The researchers analyzed 23 patients with minimal to mild Alzheimer’s disease. Subjects had a mean Mini Mental State Examination score of 22.78, a mean age of 77, and had achieved a mean education of 11.26 years. The investigators assessed the participants with multiple neuropsychologic tests that examined verbal and visuospatial memory, language, attention, executive function, comprehension, and reasoning. Functional ability was measured using an extended version of the Katz ADL scale. Dr. McGeown’s group sought to clarify the relationship between everyday abilities and brain structure and to identify brain regions most strongly related to decline in everyday function.
The mean score on the ADL measure was 22.91, with a range of 12 to 28, according to Dr. McGeown. None of the neuropsychologic assessments was significantly correlated with ADL score.

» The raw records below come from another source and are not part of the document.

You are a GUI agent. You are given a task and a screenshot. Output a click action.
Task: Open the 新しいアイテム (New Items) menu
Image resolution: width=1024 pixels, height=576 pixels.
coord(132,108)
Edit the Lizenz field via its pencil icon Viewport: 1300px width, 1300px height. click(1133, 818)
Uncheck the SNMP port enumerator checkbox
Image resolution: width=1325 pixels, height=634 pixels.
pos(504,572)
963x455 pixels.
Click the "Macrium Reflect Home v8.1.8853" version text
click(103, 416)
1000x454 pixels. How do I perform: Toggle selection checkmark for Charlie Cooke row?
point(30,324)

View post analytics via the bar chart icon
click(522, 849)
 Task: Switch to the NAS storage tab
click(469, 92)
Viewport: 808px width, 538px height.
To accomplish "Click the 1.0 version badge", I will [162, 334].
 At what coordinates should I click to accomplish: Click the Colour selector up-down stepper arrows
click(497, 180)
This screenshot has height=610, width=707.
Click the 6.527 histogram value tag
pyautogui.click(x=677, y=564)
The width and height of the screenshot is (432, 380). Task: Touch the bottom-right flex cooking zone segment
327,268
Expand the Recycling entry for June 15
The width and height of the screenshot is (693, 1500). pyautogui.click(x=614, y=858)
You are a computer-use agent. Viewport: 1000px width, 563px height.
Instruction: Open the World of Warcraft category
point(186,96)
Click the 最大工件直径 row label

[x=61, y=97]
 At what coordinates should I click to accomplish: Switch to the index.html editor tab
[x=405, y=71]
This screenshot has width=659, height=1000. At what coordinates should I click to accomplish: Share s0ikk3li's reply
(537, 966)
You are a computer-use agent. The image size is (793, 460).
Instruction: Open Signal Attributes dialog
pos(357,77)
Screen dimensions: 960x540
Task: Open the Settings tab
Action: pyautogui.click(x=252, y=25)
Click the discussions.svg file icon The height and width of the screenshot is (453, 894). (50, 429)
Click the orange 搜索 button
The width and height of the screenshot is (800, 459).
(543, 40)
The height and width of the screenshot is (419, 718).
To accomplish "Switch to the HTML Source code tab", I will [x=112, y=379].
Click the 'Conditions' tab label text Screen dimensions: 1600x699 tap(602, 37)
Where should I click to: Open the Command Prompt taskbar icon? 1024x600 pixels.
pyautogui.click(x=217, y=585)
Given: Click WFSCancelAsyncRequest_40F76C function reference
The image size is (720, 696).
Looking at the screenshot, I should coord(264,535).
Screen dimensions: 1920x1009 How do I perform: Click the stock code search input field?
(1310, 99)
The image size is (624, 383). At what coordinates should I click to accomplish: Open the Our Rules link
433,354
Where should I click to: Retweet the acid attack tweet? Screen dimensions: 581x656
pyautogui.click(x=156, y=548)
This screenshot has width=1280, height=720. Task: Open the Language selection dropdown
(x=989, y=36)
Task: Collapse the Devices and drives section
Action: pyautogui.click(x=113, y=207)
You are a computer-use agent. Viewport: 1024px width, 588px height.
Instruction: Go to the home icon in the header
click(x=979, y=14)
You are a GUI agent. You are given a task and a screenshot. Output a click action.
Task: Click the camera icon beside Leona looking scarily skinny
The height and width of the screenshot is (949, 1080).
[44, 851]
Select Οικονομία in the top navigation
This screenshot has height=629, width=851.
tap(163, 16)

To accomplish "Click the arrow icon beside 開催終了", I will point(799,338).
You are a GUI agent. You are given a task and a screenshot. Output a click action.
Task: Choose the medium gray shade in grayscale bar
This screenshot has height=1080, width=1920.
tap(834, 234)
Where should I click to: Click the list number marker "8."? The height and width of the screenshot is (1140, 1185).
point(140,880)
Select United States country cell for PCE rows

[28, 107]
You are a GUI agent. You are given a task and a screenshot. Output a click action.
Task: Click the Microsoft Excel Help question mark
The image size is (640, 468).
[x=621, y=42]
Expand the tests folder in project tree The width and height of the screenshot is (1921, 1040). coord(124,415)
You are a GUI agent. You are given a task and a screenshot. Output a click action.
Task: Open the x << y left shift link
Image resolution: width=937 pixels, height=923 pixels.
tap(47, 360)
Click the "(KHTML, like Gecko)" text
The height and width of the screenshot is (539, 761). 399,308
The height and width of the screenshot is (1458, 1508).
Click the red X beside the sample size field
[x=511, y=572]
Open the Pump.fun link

“Correlations were, however, observed between ADL and level of education, the Geriatric Depression Scale, and the Neuropsychiatric Inventory,” he stated. “Age did not correlate significantly with ADL.”
Dr. McGeown noted that his group’s neuroimaging results partially overlapped with findings reported by Marshall et al in 2006 and by Mioshi et al in 2013, “further highlighting the importance of the prefrontal cortex and anterior cingulate in maintaining functional abilities.
“The correlation of ADL with education suggests that this factor may be illustrative of cognitive reserve and may offer neuroprotection against functional decline,” Dr. McGeown continued. “That functional decline, mood disorders, and other neuropsychiatric symptoms co-occur has implications for patient management.”